2016年読書ログ あつみん

はじめましての記事を書きます!

対岸の彼女 / 角田光代 ★★★★☆

購入の経緯

高校のときに課題図書として購入しました。
ことある毎に何度か読んでいます。

前置き

みなさんの好きな感情ってどのような感情でしょう。
楽しい感情、喜びの感情、嬉しい感情などの明るい感情が好きだったり、一人で淋しさや、センチメンタルな感情に入り浸るのが好きという人もいると思います。

僕は後者のセンチメンタルな感情に入り浸るのが好きだったりします。
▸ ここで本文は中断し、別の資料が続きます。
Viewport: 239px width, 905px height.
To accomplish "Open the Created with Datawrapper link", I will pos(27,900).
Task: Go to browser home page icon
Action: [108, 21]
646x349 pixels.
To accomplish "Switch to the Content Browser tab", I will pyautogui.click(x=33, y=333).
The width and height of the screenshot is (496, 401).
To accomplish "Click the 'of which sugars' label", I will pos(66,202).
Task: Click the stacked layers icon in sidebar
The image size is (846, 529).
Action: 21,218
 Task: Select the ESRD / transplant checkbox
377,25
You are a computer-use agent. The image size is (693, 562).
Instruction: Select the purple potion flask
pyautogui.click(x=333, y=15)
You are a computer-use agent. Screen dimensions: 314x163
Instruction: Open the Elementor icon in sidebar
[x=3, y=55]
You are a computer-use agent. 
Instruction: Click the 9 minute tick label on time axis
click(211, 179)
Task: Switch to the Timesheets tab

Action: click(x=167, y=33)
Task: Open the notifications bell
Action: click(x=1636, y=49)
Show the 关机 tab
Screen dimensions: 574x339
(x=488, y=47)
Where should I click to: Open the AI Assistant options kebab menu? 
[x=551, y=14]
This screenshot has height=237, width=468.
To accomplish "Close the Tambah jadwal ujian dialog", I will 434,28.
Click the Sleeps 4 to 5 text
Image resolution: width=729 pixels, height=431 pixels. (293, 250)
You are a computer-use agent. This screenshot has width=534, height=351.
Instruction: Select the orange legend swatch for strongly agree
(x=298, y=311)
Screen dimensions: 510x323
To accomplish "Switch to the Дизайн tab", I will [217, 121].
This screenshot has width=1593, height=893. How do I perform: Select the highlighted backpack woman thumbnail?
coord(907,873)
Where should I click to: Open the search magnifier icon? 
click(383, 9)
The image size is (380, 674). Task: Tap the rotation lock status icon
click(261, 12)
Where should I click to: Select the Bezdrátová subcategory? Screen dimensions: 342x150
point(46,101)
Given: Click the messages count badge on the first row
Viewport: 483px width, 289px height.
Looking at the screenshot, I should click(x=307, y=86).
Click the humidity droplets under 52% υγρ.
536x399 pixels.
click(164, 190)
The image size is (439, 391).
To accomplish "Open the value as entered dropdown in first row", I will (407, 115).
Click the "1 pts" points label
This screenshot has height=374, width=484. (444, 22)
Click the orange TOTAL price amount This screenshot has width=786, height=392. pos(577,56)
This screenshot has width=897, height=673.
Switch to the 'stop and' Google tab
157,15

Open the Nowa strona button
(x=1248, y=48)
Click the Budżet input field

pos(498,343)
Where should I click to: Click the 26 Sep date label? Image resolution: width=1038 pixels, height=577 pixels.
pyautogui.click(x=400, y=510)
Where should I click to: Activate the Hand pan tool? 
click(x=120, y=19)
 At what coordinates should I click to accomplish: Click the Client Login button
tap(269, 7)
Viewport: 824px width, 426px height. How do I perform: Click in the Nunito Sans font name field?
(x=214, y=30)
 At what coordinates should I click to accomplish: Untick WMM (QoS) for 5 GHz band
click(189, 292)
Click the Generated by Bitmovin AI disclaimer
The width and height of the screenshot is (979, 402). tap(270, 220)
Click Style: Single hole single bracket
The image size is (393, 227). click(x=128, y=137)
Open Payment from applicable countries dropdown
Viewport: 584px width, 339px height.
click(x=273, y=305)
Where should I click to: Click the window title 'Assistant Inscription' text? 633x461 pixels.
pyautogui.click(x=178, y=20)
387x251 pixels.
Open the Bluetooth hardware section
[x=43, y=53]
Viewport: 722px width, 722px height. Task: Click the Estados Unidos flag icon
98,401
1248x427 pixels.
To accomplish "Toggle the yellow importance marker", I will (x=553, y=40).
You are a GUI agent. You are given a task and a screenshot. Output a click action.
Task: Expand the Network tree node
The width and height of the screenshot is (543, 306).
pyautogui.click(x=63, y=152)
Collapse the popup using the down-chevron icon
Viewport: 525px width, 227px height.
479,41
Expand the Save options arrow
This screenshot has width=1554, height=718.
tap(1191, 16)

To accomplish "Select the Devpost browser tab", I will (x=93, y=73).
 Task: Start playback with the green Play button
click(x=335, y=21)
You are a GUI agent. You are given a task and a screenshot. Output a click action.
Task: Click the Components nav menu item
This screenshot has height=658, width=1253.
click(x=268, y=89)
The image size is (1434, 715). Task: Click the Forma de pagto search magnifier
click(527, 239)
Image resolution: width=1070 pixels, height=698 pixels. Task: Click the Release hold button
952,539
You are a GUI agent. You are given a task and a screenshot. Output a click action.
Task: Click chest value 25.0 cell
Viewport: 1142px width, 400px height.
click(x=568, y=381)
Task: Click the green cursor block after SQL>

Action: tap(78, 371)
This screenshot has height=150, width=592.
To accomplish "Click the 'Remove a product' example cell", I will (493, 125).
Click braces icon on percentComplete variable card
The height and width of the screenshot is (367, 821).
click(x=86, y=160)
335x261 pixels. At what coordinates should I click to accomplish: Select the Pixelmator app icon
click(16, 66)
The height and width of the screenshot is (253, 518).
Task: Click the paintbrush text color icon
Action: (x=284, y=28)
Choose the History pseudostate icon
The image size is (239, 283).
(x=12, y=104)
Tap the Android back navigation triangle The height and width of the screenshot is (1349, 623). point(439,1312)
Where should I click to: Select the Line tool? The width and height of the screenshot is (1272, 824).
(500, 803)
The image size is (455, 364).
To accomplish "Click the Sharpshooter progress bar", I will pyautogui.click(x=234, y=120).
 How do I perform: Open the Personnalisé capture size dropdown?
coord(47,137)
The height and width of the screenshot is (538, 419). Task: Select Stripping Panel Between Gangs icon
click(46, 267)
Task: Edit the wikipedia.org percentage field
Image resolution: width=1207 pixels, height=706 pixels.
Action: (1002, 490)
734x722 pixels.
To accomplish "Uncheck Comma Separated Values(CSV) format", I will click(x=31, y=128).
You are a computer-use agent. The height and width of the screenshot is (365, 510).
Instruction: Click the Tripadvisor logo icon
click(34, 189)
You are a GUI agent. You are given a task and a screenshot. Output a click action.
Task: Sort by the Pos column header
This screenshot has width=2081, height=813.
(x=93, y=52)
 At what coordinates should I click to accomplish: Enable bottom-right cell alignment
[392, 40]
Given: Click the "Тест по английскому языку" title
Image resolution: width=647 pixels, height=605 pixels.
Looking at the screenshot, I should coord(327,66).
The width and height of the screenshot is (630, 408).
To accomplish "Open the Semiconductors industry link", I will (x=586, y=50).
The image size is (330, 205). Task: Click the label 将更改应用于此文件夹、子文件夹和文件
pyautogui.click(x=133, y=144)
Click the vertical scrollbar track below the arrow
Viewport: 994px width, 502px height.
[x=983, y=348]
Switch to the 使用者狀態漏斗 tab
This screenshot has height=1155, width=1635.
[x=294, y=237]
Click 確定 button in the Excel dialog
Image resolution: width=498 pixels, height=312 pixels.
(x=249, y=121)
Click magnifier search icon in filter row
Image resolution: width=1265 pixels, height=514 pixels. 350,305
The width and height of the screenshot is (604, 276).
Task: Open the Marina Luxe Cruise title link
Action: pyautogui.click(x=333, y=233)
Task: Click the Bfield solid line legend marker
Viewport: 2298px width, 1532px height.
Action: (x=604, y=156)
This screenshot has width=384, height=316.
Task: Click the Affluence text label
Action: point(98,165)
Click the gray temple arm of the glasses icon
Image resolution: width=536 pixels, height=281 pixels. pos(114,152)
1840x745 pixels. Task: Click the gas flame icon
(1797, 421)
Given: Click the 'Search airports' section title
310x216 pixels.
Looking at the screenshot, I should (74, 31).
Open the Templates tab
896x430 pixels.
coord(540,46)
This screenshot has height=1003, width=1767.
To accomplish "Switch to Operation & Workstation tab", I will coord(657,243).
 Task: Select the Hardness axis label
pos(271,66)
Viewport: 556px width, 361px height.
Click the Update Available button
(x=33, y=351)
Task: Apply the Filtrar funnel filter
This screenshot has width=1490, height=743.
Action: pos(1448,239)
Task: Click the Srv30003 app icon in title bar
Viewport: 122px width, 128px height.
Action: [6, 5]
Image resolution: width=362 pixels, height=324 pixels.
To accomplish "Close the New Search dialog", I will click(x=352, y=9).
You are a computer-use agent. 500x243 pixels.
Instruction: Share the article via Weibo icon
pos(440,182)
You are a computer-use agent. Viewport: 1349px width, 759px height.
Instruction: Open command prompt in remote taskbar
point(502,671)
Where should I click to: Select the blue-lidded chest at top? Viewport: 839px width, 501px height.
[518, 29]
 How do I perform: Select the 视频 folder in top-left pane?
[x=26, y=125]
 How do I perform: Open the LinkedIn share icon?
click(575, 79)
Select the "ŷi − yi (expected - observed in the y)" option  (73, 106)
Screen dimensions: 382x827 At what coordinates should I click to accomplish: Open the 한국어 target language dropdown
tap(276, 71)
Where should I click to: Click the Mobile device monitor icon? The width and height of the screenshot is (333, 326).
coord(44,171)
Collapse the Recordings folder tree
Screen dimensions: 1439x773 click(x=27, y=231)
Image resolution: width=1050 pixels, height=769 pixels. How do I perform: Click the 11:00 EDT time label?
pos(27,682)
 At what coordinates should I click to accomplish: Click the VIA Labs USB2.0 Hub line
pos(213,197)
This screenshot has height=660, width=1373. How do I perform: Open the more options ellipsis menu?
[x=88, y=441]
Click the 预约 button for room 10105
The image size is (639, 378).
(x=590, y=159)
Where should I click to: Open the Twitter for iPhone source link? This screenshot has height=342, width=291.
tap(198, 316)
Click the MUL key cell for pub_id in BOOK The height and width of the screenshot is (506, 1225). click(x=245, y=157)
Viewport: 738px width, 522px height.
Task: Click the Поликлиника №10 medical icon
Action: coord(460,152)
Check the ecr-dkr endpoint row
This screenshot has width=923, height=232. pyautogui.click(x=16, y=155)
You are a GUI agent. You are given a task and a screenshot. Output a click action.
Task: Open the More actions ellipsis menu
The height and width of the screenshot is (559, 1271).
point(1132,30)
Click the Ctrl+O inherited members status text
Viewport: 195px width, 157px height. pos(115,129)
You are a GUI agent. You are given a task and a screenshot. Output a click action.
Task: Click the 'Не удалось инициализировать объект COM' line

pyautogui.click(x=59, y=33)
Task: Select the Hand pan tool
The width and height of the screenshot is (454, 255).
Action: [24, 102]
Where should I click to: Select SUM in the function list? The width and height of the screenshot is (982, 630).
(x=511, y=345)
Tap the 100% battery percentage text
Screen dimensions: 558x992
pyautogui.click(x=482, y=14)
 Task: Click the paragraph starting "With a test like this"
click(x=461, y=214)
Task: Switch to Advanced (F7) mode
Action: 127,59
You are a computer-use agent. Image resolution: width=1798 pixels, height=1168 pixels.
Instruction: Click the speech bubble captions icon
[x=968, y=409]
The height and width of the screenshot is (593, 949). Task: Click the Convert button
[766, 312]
例えば、お祭りのあとの誰もいなくなった屋台の通り道を一人歩いたり、自宅で飲み会をしてみんなが帰ってしまった後の静けさに包まれた時の感情です。一抹の淋しさがありますが、一人でこの感情をに浸っている時間はなんだか落ち着くのです。

ひとこと

この本はそんな一人の静かな淋しい時間を感じられる本です。と言っても、徹頭徹尾淋しい物語というわけではありません。二人の女子高生と二人の大人の女性のお話です。この二組の女性たちのそれぞれの出会いと、それを取り巻く人間関係のリアルさ、そして親友であることの切なさが描かれています。

離れてしまっても、「お互い会いたいと思っていれば、きっといつか会える」と希望を持たせてくれる本です。また、人と出会うことはどういうことなのだろうと考えるきっかけになった本でもあります。

 ちなみに

作家の森絵都さんが文庫本の解説を書いています。
この解説も人との出会いについて沁みることが書いてあるので是非読んでみてください。